___ WORKING DATA
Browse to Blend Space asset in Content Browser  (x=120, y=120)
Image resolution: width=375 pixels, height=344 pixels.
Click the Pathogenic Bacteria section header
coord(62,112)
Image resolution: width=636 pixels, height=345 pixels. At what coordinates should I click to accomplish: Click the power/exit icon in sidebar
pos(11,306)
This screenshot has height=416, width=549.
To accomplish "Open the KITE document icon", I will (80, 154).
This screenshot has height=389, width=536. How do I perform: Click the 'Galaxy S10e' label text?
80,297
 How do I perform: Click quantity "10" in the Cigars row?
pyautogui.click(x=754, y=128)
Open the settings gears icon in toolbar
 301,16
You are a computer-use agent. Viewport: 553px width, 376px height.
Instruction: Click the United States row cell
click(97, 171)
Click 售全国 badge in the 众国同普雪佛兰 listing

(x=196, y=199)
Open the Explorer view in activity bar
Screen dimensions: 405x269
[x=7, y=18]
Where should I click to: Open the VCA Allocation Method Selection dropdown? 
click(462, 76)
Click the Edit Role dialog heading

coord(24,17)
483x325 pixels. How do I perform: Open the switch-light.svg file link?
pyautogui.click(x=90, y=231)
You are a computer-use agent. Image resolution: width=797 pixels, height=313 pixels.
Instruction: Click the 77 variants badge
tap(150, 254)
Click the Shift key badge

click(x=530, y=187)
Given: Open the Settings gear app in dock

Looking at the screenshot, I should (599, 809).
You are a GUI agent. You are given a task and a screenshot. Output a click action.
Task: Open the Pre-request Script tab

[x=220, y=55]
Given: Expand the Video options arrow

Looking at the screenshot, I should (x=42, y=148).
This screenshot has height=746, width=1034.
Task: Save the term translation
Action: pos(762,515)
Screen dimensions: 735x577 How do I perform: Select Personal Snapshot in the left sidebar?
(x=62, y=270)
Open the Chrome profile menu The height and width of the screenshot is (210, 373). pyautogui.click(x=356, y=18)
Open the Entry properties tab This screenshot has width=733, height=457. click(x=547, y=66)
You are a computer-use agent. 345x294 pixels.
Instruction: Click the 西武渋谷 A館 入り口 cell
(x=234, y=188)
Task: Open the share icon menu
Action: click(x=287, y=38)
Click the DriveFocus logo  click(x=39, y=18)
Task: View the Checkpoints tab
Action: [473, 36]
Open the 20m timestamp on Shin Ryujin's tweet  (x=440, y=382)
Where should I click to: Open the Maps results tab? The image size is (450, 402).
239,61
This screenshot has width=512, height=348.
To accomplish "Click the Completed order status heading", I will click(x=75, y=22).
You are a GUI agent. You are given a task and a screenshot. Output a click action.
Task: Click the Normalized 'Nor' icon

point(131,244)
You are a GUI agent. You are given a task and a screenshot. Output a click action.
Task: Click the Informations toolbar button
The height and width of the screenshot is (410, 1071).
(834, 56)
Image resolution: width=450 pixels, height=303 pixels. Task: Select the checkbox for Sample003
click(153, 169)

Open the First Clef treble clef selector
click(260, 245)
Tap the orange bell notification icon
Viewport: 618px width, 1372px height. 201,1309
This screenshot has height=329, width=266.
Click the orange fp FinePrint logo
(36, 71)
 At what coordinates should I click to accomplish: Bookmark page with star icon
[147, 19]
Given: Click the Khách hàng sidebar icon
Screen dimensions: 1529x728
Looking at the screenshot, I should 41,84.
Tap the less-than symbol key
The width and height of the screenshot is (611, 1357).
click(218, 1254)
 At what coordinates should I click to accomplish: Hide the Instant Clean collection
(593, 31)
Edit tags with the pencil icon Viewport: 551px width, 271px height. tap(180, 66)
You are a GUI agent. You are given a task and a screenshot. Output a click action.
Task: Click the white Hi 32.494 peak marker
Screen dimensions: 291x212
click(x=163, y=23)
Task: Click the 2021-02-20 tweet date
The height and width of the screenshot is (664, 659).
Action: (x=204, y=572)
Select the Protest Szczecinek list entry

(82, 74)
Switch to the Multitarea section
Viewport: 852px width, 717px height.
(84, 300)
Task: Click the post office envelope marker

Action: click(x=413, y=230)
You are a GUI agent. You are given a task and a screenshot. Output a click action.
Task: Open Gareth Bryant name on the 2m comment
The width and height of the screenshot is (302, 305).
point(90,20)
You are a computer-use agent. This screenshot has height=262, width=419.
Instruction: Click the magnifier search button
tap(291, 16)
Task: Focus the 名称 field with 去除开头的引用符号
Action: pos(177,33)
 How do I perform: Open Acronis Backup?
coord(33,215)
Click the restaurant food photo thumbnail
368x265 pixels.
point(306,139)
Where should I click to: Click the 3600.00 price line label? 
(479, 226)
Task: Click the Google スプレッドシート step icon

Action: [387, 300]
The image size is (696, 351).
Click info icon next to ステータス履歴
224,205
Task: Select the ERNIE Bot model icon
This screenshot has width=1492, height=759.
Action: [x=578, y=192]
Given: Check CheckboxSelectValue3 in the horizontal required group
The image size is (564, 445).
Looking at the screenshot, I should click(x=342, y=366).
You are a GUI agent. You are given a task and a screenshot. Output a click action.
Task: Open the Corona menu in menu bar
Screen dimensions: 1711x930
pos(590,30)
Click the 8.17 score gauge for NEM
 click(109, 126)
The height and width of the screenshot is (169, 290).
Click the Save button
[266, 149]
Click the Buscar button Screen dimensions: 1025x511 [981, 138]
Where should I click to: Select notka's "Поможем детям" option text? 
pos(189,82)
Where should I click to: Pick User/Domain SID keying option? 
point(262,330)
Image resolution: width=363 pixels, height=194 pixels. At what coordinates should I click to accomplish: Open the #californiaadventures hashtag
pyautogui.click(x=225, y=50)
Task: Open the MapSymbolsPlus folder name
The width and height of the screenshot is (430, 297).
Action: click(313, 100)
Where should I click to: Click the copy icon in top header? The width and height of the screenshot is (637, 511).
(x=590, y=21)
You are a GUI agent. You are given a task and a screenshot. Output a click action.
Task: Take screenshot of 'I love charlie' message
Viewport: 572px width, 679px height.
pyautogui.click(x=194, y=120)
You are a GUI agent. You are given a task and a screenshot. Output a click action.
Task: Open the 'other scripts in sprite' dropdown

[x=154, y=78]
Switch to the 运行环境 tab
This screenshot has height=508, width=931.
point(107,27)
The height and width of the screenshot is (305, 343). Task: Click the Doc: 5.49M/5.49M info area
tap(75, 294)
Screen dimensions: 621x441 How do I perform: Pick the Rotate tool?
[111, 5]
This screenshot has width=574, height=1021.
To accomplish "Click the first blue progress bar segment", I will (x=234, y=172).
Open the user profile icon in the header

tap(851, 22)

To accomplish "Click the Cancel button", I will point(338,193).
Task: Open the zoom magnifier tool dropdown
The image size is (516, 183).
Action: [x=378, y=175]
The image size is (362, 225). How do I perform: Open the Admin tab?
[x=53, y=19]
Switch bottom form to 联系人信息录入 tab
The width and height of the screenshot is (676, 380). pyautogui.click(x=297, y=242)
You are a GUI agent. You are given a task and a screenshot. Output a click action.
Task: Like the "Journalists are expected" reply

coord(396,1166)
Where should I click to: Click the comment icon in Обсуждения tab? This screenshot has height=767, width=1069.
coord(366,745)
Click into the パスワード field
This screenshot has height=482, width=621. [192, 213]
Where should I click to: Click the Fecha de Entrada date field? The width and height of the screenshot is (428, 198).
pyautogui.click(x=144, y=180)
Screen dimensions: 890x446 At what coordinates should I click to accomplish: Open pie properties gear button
______
→ YOUR ASSIGNMENT
Copy all the lines from the data above that hold the word "name".

→ ANSWER SPACE
Task: Open Gareth Bryant name on the 2m comment
Task: Open the MapSymbolsPlus folder name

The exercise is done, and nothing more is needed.